===== RECORDS FOR THE TASK

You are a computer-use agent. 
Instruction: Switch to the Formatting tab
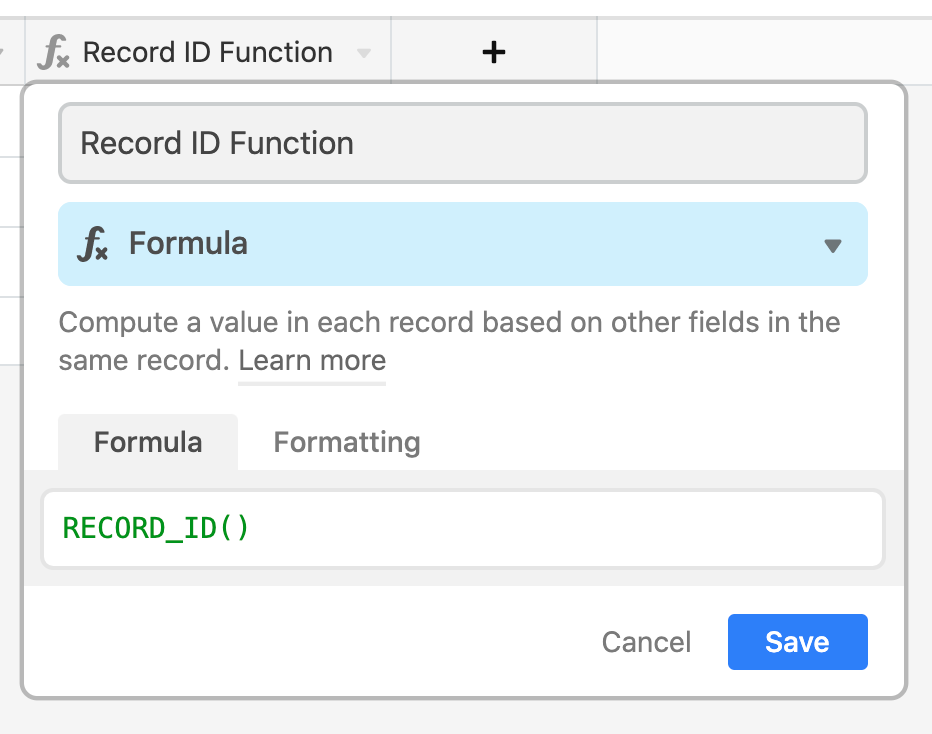click(x=347, y=442)
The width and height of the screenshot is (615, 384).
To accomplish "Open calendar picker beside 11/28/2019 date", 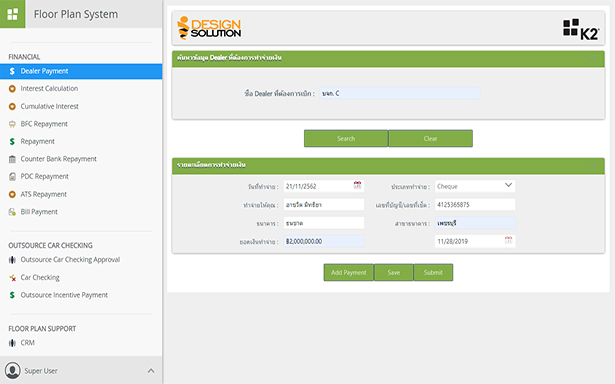I will [x=508, y=240].
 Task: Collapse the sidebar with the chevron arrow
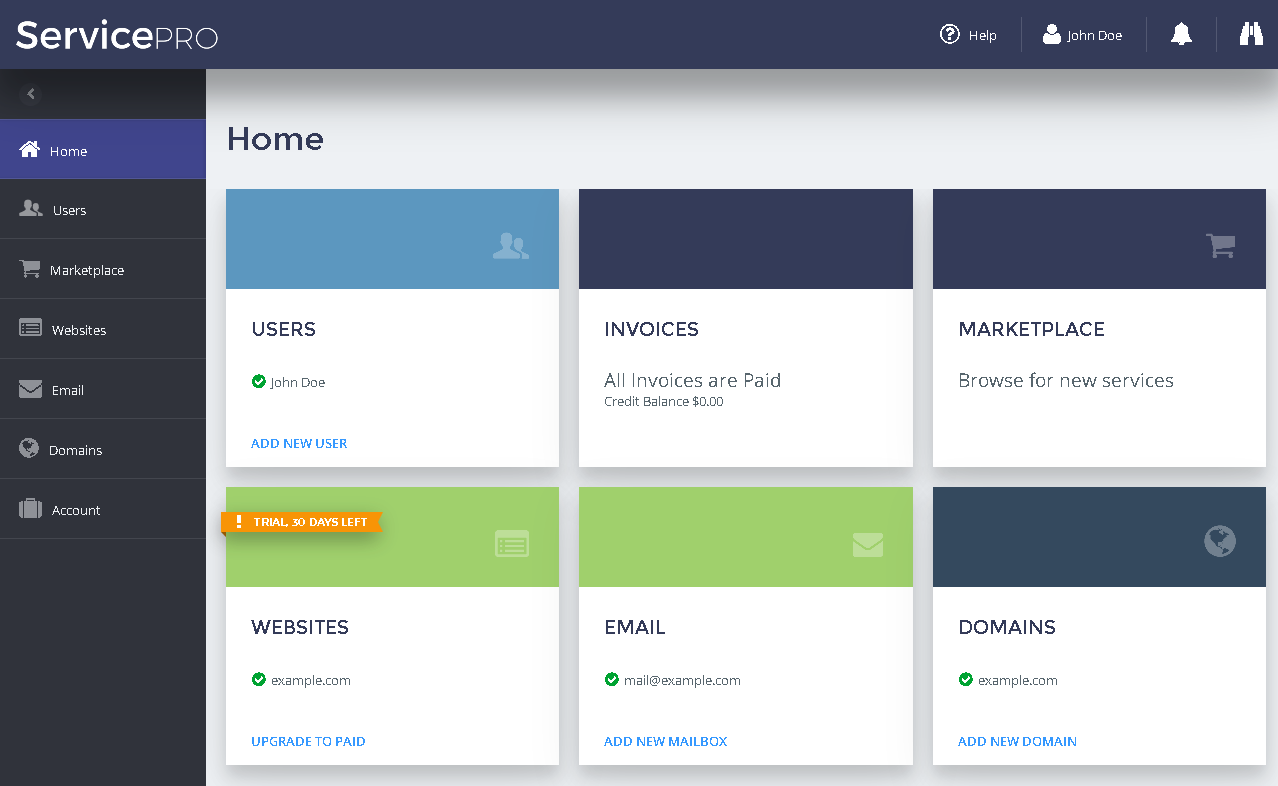[x=31, y=94]
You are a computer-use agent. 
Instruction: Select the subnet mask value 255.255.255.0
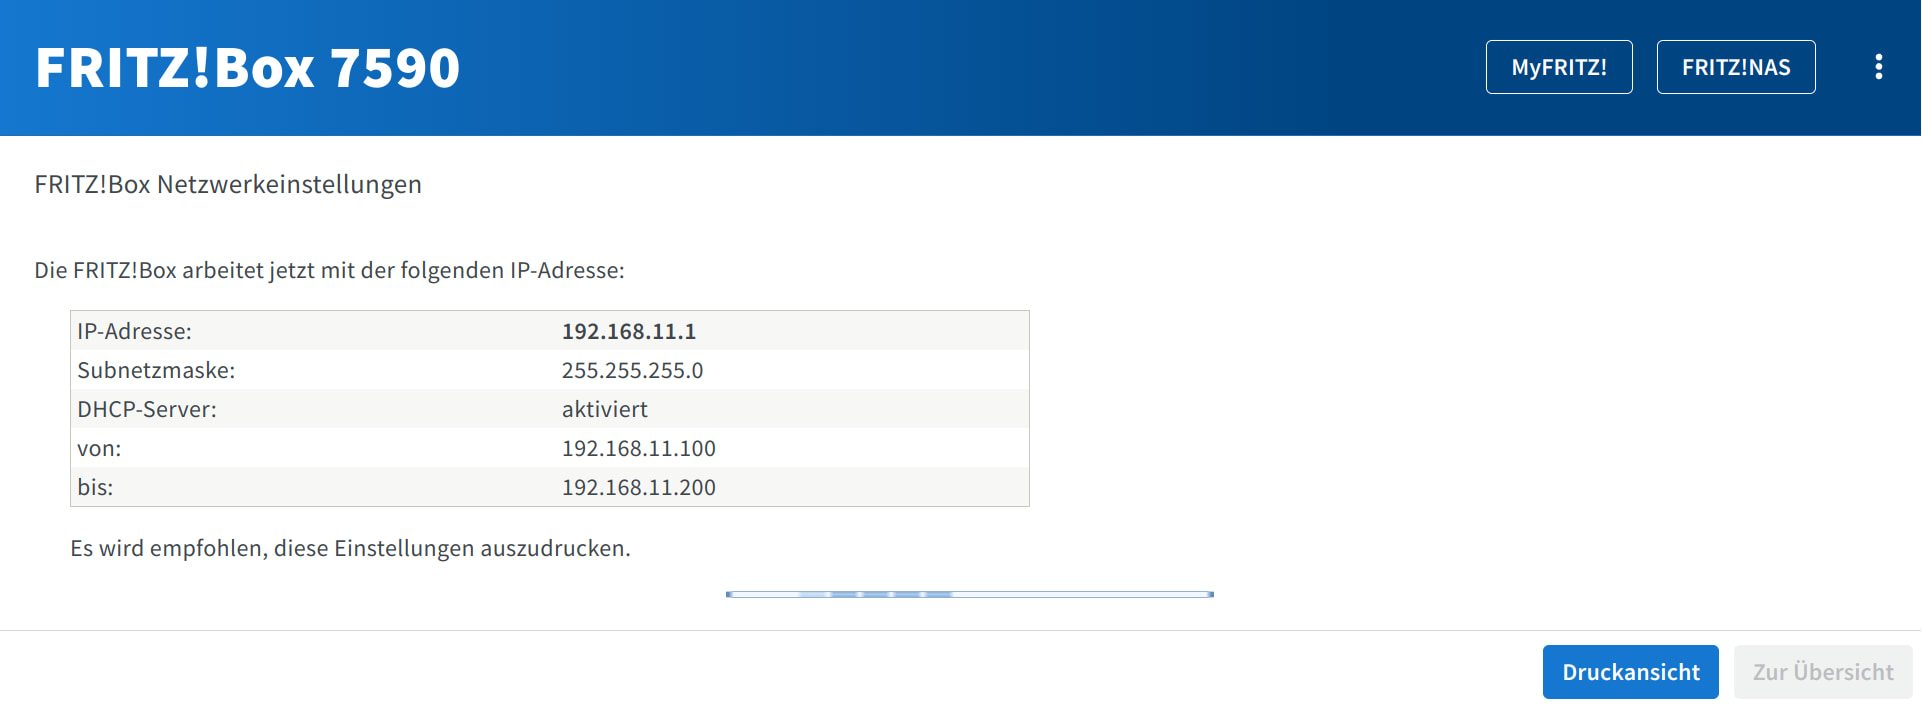click(x=632, y=370)
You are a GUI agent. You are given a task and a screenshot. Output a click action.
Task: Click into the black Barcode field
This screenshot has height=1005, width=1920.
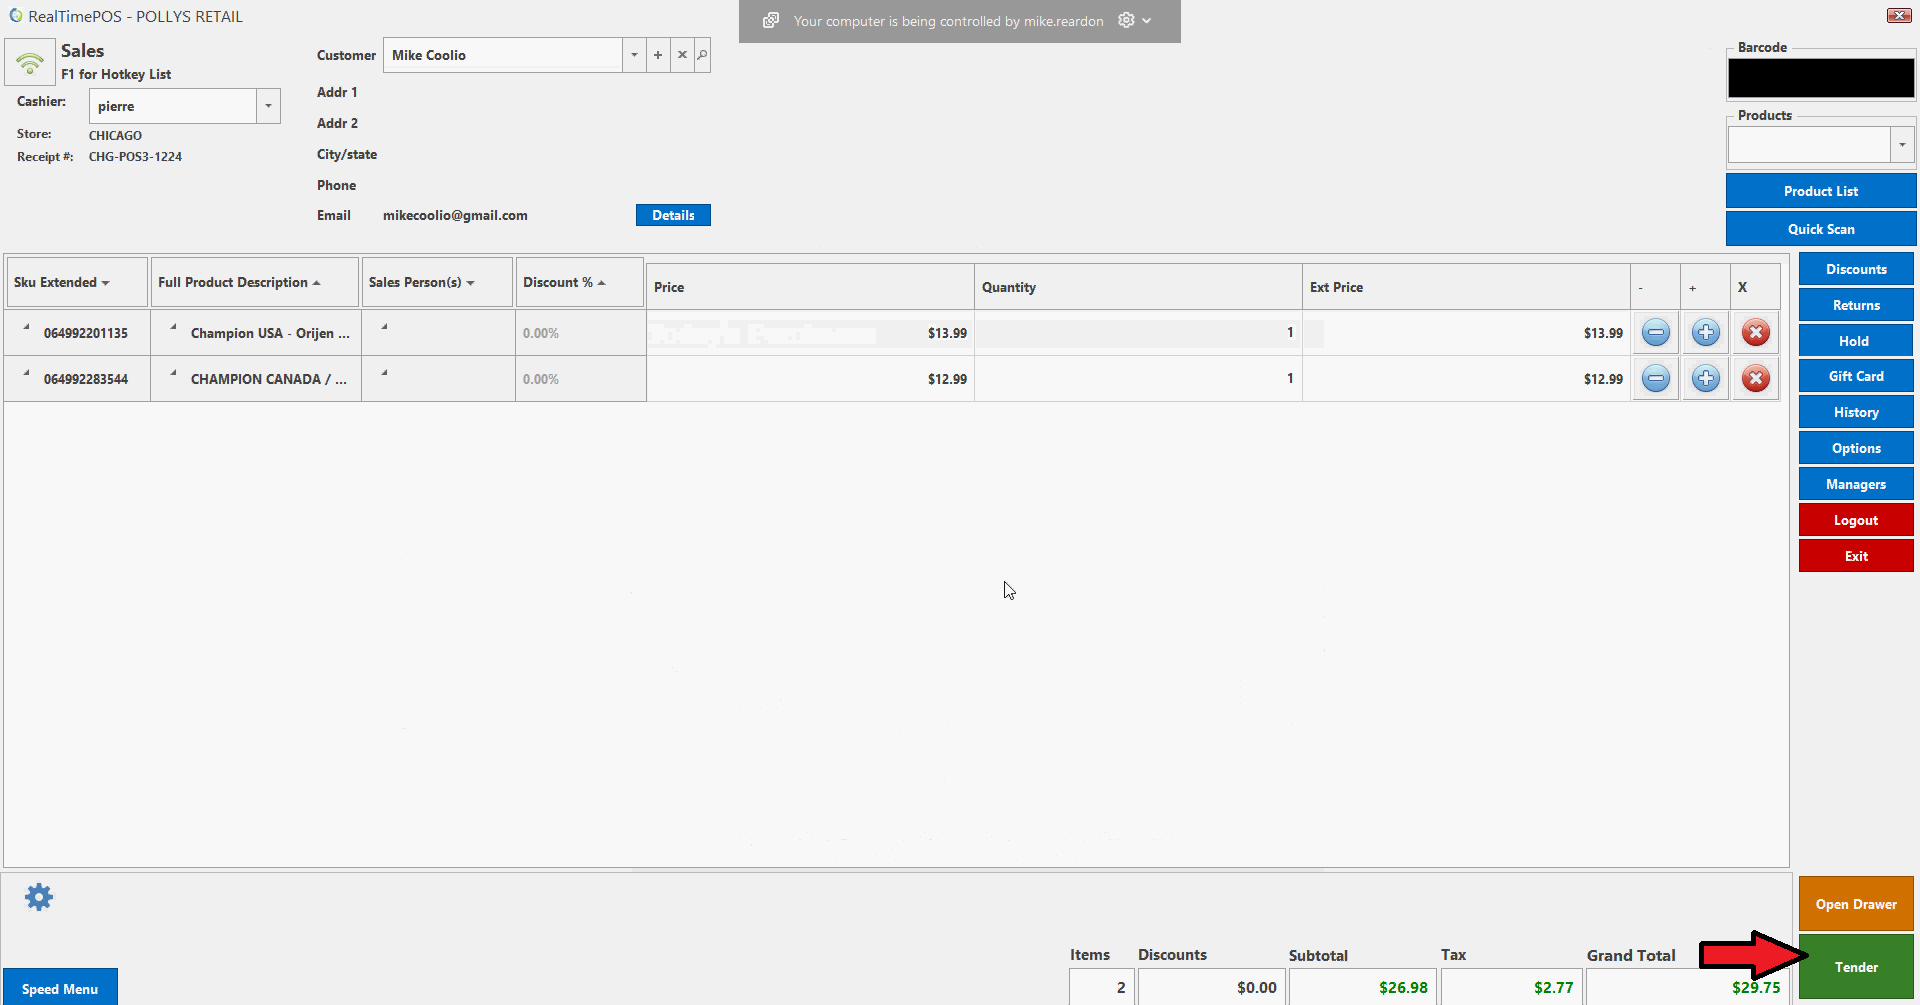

==========

● BRIEF: Nothing but the lines from the one containing "Task: Collapse the" through the end of the listing is to be output, and those lines are to be output exactly, pictures excluded.

● YOUR SOLUTION:
 Task: Collapse the sidebar with the chevron arrow
[x=31, y=94]
You are a computer-use agent. 
Instruction: Select the subnet mask value 255.255.255.0
click(x=632, y=370)
You are a GUI agent. You are given a task and a screenshot. Output a click action.
Task: Click into the black Barcode field
This screenshot has height=1005, width=1920.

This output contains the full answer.